### WORK REQUEST
What's needed: every entry, printed exactly, minus the images.

----- RECORDS SUPPLIED -----

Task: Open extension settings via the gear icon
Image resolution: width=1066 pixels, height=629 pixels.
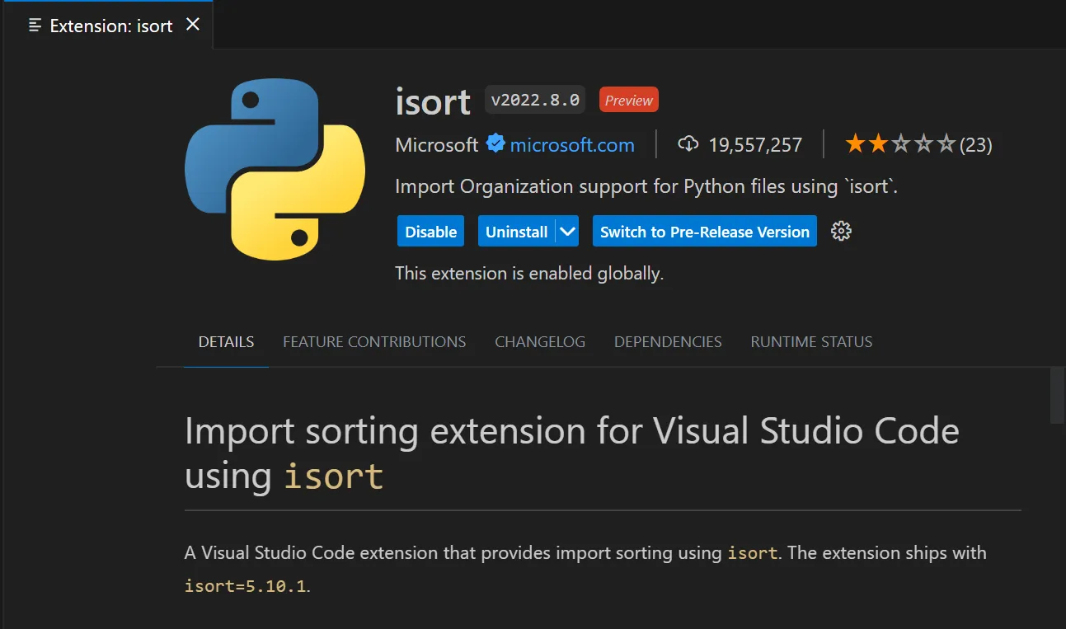Action: point(841,231)
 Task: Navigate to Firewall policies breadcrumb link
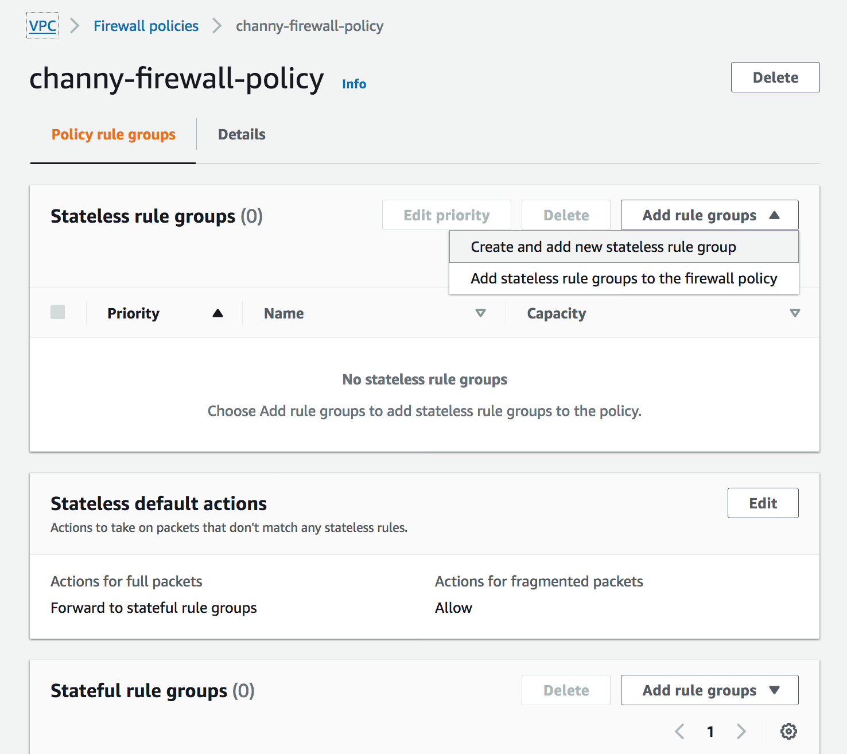[146, 26]
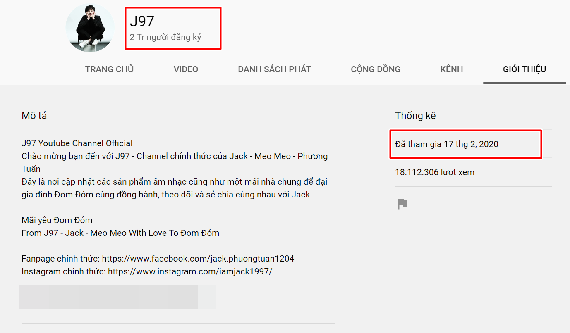The width and height of the screenshot is (570, 333).
Task: Open the KÊNH tab
Action: pos(452,69)
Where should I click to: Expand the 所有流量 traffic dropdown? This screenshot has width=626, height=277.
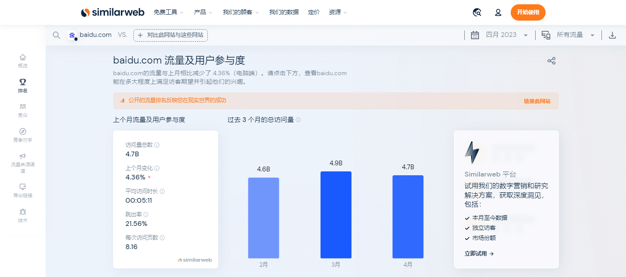pyautogui.click(x=574, y=35)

-----

### RESULT OF THE TASK
Task: Open extension settings via the gear icon
Image resolution: width=1066 pixels, height=629 pixels.
Action: point(841,231)
 Task: Navigate to Firewall policies breadcrumb link
[146, 26]
The width and height of the screenshot is (570, 333).
Task: Open the KÊNH tab
Action: pos(452,69)
Where should I click to: Expand the 所有流量 traffic dropdown? This screenshot has width=626, height=277.
pyautogui.click(x=574, y=35)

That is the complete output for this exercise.